Chapter 15: Possibilities from the book Somali Nationalism: International Politics and The Drive For Unity In The Horn Of Africa – The Horn of Africa can be thought of as a triangle, whose up-tilted eastern point extends so far into the Indian Ocean that it is approximately due south of Tehran. The “Horn,” of course, is not a definite territorial jurisdiction, but for the purposes of this book, we define it arbitrarily (but conveniently) as the region inhabited mainly by Somalis.
Chapter 15: Possibilities
From the book Somali Nationalism: International Politics And The Drive For Unity In The Horn Of Africa
Harvard University Press
Cambridge, Massachusetts • 1963
Nationalism as the frame of reference guiding political behavior coexists in Africa with two alternative frameworks—tribalism and Pan-Africanism. They can be pictured as three concentric circles to which the individual’s loyalty may extend—tribalism being the innermost circle, nationalism the intermediate, and Pan-Africanism the outermost. Until recently, the prevalent pattern of political behavior in the Horn was the one circumscribed by the innermost circle of tribal loyalties.
We have seen how nationalism now has become the most dynamic factor influencing political behavior in the area. A telling example of this is the readiness with which the political leaders in British Somaliland and the trust territory of Somalia relinquished their dominant positions within their respective territories, and agreed upon unification under conditions bound to bring about a diminution of their political influence.
A further change to Pan-Africanism as the dominant ideology guiding political behavior cannot be precluded. To be sure, there are formidable obstacles to the spread of Pan-Africanism in the Horn. The traditional antagonisms between the Somalis and their neighbors are deeply engrained. Yet gradual change is taking place. Nationalism and Pan-Africanism are allied in the Horn. Political leaders from the Somali Republic, Ethiopia, and Kenya take an active part in Pan-African conferences.
In Ethiopia and the Somali Republic, where traditional attitudes of racial superiority over Negro Africans still exist, political leaders are continually propounding Pan-African themes, and are endeavoring to inculcate their followers with an African consciousness. In the long run, the vague Pan-Africanist theories and slogans may affect political behavior as well.
This could help alleviate some of the tensions in the region. But, to expect that the spread of Pan-Africanism would solve the region’s problems seems overly optimistic.
Pan-Africanism represents, in a sense, an attempt to anticipate political problems such as have emerged in the Horn. The All African People’s Conference held in Accra, Ghana, in December 1958 called for the adjustment of “artificial frontiers drawn by imperialist powers to divide the peoples of Africa, particularly those which cut across ethnic groups and divide people of the same stock.” The same conference also declared that “its ultimate objective is the evolution of a Commonwealth of Free African States” and that “as a first step towards the attainment of the broad objective of an African Commonwealth, the independent states of Africa should amalgamate themselves on the basis of geographical contiguity, economic inter-dependence, linguistic and cultural affinity.”

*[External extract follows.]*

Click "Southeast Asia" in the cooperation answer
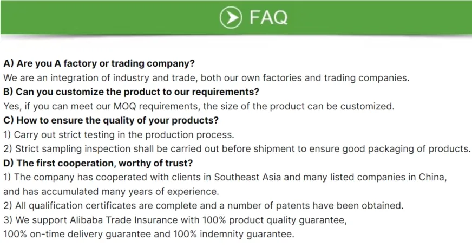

When applied to the problems of the Horn, a Pan-Africanist solution would necessitate a three-cornered union (federal or otherwise), encompassing the Somali Republic, Ethiopia, and Kenya. French Somaliland would easily fit into such a union if it took place. But conditions for a union are not favorable. There is a link between the Somali populations of the various territories, but there are no bonds that unite the Somali Republic with the neighboring states.
The links that are supposed to form the basis for such a union, enumerated in the resolution cited above—geographic, economic, linguistic, and cultural—are at best tenuous. Geographic contiguity does not necessarily constitute a bond between peoples. It facilitates contacts, but in the Horn of Africa, these have produced conflict rather than harmony. A good case for a union could probably be made in reference to large-scale economic development possibilities. But, at present, the territories are not interdependent economically; on the contrary, economic intercourse among them is very limited (the close link between Ethiopia and Djibouti excepted).
There is a considerable linguistic and cultural affinity among Somalis, Gallas, and Danakils, but not between the Somalis and the dominant elements in Ethiopia and Kenya. On the contrary, the antagonism between the Somalis and their neighbors stems to a considerable extent from their varying cultural backgrounds: Islamic contrasted with Christian, and nomadic pastoralist contrasted with sedentary agricultural. These antagonisms have been intensified by conflicting political aspirations. It is difficult, therefore, to envisage a wide federation in the Horn of Africa.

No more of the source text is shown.